Unlike typical found-footage horror in which all we have to go on are the tapes, ARCHIVE 81 offers us a wealth of media artifacts like pieces in a puzzle. The distance in both time and space between Melody and Dan – between the documentary filmmaker and the archivist – gives space for evaluation and research. Dan, himself, is under round-the-clock assessment by Virgil. The remote facility where he works (the tapes are too fragile to move) is monitored by video surveillance. For several episodes, little vignettes of found media serve as introductions to or supporting material for, various plot developments. Episode 4, for example, opens with an auction house’s old advert for a deceased artist’s estate. Eleanor, a “Spirit Receiver” who used her art as a gateway to other worlds, was the lover of one of the Visser residents, Cassandra Wall (Kristin Griffith). The Spiritualist tradition regarded the séance as a way for “mediums” to make connections with other worlds, just as recording mediums are said to do. This sets up a scene later in the episode when Cassandra hosts a séance in her apartment, hoping to contact the late film director, William Crest (Andrew Long). Crest, in turn, was working on a television project in 1958 called The Circle. Legend has it that it was based on a snuff film that Crest saw. This episode alone amply demonstrates how the connections between different media help build a bigger picture. Eleanor’s paintings, Crest’s show, the snuff film and Melody’s tapes relate to one another just as items in an archive might.

It turns out the snuff film, was a recording of a ritual by the Vos Society in 1924. Iris Vos (Georgina Haig), heiress to the family fortune, leads a secret cult with her brothers that uses blood magic in an attempt to raise the evil god Kaelego. Before making the film, Iris experimented with spirit photography, adding yet another medium for recording the supernatural. The cult was resurrected by the inhabitants of Visser buildings, led by the charismatic, Samuel Spare (Evan Jonigkeit), aka Alexander Davenport, Virgil’s brother. By the series finale, it is clear that Dan’s playing of the tapes is thinning the veil between our world and Kaelego’s dimension. In each staging of the ritual, the playing of media is essential to opening the doorway. When the residents of the Visser try to raise Kaelego, they play the Vos snuff film. Likewise, in the hidden bunker beneath Dan’s workspace, banks of television screens display Melody’s tapes on a loop, at the ready for Virgil’s attempt. As one of the characters in the final episode states, “That’s what playing the footage does. It unravels the spell that holds the door shut.” Time and again in archival horror the reading of a grimoire, the singing of a song or the playing of a tape unleashes a supernatural force.  This force is a stand-in for the power of archival material, the power of history to haunt the present. We see this clearly in the way Kaelego reaches through the surfaces of the screens and monitors around Dan’s desk.

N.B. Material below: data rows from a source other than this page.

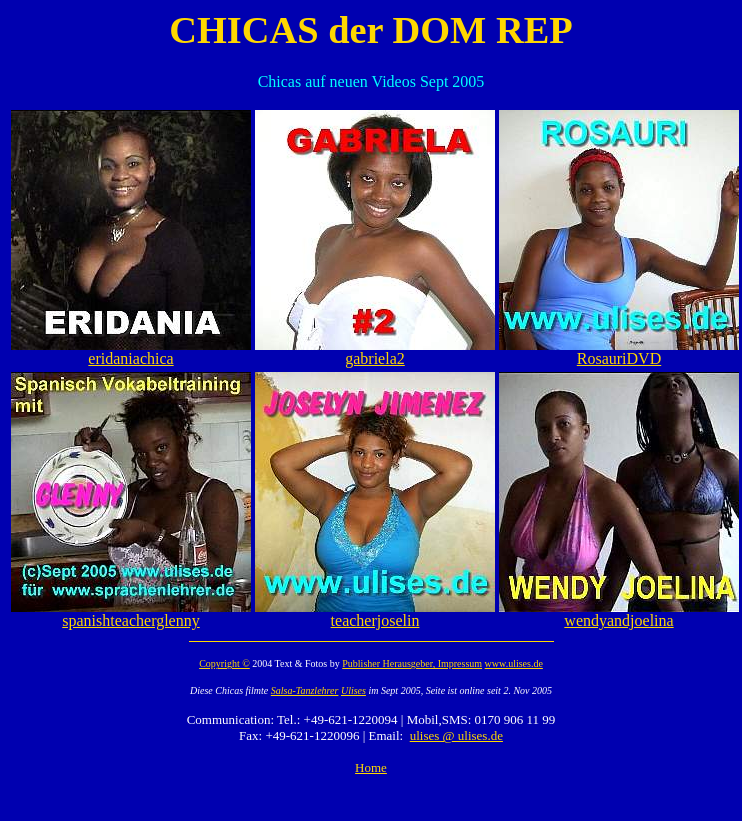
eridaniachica (131, 351)
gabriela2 (375, 351)
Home (371, 767)
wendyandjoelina (619, 613)
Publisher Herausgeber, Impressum (412, 663)
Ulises (353, 690)
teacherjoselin (375, 613)
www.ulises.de (514, 663)
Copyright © (224, 663)
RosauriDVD (619, 351)
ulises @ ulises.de (456, 735)
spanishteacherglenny (131, 613)
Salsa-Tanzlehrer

ARCHIVE 81 reinforces the popular conception of the archivist as a shadowy figure working in silence and solitude to uncover dark secrets. However, it also explores the importance of connection between materials and sources as well as between people. During the finale, Dan is given a cache of audio tapes used in a Fisher Price PXL 2000 toy camcorder from the 1980s belonging to one of the younger residents of the Visser. The nostalgia for such outdated analogue devices reveals just how linked our memory and recording media have become. Both Dan and Melody are on quests to expel the demons that haunt their adult lives. By tapping into archival memory, they make sense of the fragility of their pasts and strengthen their sense of individual identity. Throughout archival horror, the responsibility of memory is taken out of the hands of institutions and given over to individuals who learn to participate in public memory – often righting the wrongs of the past.